By now it was almost dark and we got in the jeep—we let the herder come with us—and drove into the headquarters for the night. There were other hands working on the ranch and there was a big, old, fat, filthy, nearsighted
Dutchman who was the ranch cook. As nasty as he looked and as greasy as his grub was, it was still pretty tasty after a day in the snow. Bert and I went to bed upstairs in a little room without any fire and not quite enough cover, but it was warmer than what we had had all day and we were so tired that we had to get warmer before we knew that we were cold and we made it pretty good till daylight.

It snowed some more durin’ the night and the ranch foreman wasn’t too interested in our project and all the ranch hands had quit work because of the weather, so Bert and me were holed up on Thanksgiving Day with seven or eight Indian-Mexican half-breeds and a fat, nasty cook. We had the fattest turkey and the greasiest dressing and the sweetest raisin pie that anybody ever tried to eat—and the most uninteresting conversation.

When we got through as much of this batch of stuff as we could stand, I told Bert that I believed that we could break through that bank of snow to civilization. He said, “I bet you can’t get off without me.”

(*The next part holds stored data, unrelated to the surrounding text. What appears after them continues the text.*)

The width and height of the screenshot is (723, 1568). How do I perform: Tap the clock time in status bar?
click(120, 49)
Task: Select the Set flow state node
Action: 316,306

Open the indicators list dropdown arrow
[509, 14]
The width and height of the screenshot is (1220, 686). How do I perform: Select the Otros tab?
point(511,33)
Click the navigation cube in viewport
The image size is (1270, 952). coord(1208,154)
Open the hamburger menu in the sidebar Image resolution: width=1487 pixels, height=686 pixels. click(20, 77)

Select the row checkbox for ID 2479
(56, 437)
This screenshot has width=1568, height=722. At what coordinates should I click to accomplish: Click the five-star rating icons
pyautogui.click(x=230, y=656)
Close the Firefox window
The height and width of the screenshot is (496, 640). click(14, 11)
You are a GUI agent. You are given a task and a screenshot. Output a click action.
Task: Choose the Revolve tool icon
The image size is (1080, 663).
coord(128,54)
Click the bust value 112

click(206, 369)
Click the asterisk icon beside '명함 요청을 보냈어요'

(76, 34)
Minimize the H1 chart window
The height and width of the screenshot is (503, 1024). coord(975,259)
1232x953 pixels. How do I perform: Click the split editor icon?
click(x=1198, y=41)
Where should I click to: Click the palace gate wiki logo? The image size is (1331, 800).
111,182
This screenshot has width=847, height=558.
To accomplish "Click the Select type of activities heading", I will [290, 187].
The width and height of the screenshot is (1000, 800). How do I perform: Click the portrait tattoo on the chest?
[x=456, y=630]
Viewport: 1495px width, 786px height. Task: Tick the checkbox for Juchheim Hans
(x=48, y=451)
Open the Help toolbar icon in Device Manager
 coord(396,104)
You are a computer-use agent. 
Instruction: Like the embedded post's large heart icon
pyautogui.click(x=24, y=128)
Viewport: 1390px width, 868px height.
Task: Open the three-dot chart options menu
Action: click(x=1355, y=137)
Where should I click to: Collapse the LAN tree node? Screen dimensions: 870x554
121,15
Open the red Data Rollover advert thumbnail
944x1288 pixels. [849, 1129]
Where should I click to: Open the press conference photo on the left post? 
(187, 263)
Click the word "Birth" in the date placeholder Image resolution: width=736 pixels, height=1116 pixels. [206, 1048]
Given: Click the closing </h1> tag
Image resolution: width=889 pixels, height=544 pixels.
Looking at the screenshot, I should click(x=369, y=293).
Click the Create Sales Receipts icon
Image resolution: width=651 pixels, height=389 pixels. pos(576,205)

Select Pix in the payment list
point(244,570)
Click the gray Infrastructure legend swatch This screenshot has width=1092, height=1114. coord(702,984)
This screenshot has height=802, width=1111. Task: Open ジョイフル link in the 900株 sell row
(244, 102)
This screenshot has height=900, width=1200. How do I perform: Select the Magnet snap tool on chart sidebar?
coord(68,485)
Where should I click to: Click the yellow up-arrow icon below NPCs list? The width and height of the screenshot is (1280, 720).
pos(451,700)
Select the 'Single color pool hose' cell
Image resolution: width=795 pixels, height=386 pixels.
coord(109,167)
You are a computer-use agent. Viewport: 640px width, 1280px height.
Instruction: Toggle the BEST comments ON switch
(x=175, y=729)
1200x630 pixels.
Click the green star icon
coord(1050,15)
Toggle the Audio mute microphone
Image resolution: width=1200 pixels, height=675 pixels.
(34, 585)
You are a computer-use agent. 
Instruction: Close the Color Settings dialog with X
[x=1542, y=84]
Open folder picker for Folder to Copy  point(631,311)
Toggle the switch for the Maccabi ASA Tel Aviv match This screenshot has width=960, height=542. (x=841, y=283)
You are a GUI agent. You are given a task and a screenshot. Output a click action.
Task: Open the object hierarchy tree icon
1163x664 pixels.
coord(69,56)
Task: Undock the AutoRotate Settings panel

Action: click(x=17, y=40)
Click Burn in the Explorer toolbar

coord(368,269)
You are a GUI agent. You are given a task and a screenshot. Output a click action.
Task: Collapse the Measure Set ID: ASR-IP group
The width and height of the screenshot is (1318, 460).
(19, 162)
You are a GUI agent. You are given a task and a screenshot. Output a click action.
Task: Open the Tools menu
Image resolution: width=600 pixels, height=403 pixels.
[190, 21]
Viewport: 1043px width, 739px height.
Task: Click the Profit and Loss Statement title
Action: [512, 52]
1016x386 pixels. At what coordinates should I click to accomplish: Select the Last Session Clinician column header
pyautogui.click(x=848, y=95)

We started down the mountain about two in the afternoon. We slid and pushed and took our chances and got out to the public road, where there had been a snow plow about five o’clock, and made it to Capitán just at dark. We had already had a batch of Capitán, so we decided to drive on to Roswell and spend the night. It was about seventy miles to Roswell and the town was crowded, and it was late in the night when we found a good old stone-wall hotel with a single room and a double bed and plenty of cover.

It had been a cold trip and when Bert started to pull his socks off that night, he found that they had frozen to his feet from pushing and working in the snow and then driving into town in a cold car. We missed Thanksgiving at home and had a pretty rough nonprofitable trip. We were
glad that it was over and decided that we wouldn’t answer any farflung calls in the mountains until spring.

I tried for several weeks to get Tobe Foster on the phone. I sent a bill to his office, and when the ewes were supposed to start lambing five months later, his accountant sent me a check for the trip.